My mother and sister came to visit me in Japan, and per japan-guide and travel spots in Japan, I took them round the usual line-up of famous places and an infinite sea of faces. These were all places I had also wanted to see (including the Sky Building in Osaka, which I had tried to find twice previously and only finally encountered on this trip). So everybody's happy, albeit somewhat jet-lagged.

Diary entries as follows for first two days...
Apologize in advance for funny fonts chosen at random by website program.

Begin Friday

Enjoy ride in car to Osaka with Moralistic Fictionalist philosopher (I think that's what he said). Recall that for only about 5000 yen more, I could have taken the train and assumed mask of anonymity among other unknowns with nothing to say about atheism, ethics, and evolution. (At one point, break into hysterical giggles and voice previous revelation to driver. Endure brief backlash including obscenity.) Ride uneventful and mostly lovely. Enjoy last remnants of a very early spring, but rejoice in prolonged cherry blossoms on Honshu proper.

Saturday Morning

Run recon in Osaka. Scope out Umeda Sky Building and ascertain from which tower one can most easily access Sky Garden. Have coffee downstairs and perplex salary man who clearly can't figure out what I'm doing there. Head back out. Curse weather as it perpetually drizzles. Buy soon-to-be-doomed umbrella. Enjoy last meal of sushi and frozen sake before non-raw-fish-eating family members make their Asian debut. Head to airport on train.


Frozen sake!!!
.

Arrive Saturday

Pick up mother and sister. Cancel plans to visit Sky Building at night since quite possibly it will blow down in the TYPHOON-like weather. Dinner at izakaya. Udon tonkatsu, katsu set, tempura, karage (fried chicken). Beer. Bewilder and entertain locals who are surprised at blond and blue-eyed foreigners. (Not me. Those genes skipped me...)

Sunday – Stay Osaka

Light rain in the morning – breakfast at travel café. Yogurt, salad, french toast, coffee. Head over to Osaka Aquarium, with all the kids. Potter around. Stop at little café for coffee. Head up to Osaka station. Walk to Umeda Sky Building. Lunch at little basement ramen joint. Tonkatsu ramen. Head upstairs to the floating observatory. Take elevator up obscene distance, then transfer to horrid skinny escalator of death. Contemplate life as not fully-lived while on spindly suspended moving staircase. Get to top. Windy! Freeze to death and irreparably displace hair. Get a fresh view of Osaka and become mesmerized by size and scope of urban environment. Head back down. Make it over to Osaka castle. Wander grounds and see cherry blossoms. Buy little pancake things. Eat little pancake things. Talk to nice woman with miniature Schnauzer. Show her picture of our miniature schnauzer. 

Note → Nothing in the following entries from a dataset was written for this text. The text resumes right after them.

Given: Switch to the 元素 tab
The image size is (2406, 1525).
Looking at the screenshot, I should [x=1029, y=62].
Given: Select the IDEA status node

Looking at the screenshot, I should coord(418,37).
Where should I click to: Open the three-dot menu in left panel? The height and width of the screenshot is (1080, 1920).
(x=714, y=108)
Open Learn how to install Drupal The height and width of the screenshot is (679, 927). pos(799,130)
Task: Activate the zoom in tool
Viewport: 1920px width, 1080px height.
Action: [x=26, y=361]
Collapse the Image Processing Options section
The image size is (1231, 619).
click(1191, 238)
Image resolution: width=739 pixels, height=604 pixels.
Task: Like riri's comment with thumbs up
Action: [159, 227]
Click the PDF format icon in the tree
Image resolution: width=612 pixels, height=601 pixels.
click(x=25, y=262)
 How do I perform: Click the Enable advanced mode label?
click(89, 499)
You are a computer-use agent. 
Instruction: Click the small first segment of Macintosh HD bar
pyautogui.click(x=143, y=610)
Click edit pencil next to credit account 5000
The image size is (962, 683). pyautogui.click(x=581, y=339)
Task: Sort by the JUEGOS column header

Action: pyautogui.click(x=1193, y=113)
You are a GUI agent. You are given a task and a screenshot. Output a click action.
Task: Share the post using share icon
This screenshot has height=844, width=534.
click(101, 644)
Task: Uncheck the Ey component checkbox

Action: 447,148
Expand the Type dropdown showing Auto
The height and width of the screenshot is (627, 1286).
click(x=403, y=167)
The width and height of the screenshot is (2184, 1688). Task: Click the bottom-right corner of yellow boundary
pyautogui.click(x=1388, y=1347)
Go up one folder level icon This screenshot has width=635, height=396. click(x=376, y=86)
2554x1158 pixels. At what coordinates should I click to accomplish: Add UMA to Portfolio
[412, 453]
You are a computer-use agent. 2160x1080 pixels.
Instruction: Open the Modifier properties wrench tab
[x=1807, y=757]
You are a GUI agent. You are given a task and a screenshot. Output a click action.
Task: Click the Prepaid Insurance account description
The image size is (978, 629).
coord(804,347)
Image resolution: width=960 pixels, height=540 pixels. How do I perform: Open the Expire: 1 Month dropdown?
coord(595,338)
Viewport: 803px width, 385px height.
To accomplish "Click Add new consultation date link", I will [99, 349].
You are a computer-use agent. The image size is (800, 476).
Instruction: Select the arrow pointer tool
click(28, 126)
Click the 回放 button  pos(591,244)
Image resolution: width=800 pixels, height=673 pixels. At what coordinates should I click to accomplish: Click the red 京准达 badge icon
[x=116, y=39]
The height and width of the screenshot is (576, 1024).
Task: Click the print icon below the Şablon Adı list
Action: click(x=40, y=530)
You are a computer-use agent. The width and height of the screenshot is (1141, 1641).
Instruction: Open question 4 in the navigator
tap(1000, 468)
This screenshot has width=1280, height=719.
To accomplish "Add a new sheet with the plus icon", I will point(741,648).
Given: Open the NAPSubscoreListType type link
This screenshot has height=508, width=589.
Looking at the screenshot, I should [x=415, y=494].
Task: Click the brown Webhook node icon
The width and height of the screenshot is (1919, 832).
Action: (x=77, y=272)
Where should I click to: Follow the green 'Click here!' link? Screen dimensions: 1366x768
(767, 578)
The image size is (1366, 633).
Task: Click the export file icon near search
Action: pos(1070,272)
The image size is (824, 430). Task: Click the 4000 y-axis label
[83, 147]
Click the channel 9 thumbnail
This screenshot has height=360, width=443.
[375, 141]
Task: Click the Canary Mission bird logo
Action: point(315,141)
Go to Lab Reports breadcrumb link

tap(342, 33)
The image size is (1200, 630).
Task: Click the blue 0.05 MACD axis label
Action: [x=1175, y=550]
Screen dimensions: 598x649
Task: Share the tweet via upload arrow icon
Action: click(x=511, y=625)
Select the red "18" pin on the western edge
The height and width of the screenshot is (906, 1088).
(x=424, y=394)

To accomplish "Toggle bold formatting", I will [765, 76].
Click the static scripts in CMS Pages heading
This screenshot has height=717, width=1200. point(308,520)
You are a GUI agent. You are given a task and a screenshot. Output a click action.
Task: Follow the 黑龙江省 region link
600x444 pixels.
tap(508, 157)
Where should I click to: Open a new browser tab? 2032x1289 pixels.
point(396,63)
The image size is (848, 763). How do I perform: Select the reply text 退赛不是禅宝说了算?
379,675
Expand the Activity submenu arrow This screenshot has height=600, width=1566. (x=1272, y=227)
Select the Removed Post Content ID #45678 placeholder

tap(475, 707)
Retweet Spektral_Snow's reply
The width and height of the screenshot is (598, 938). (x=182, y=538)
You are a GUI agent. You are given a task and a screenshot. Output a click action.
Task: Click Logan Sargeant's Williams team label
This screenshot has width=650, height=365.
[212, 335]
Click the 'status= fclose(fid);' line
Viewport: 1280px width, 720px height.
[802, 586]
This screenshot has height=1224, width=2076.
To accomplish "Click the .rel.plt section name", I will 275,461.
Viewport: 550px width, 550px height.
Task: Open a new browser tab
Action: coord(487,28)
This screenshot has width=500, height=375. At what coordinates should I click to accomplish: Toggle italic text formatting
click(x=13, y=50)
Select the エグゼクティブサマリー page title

Hers is much better behaved. 

See castle. 


Go up to the top. See all the fancy exhibit things. Reflect on great fortune at birth and life during comparatively more civilized era (especially re: soap, toilets, and lack of feudal wars). Head back home. Dinner at california wine place: pizza, salad, pasta, wine. Head back to hotel and up to bath. Irritate lone Japanese lady bather who clearly wanted bath to herself. Heartlessly enjoy ourselves as she soggily stalks off.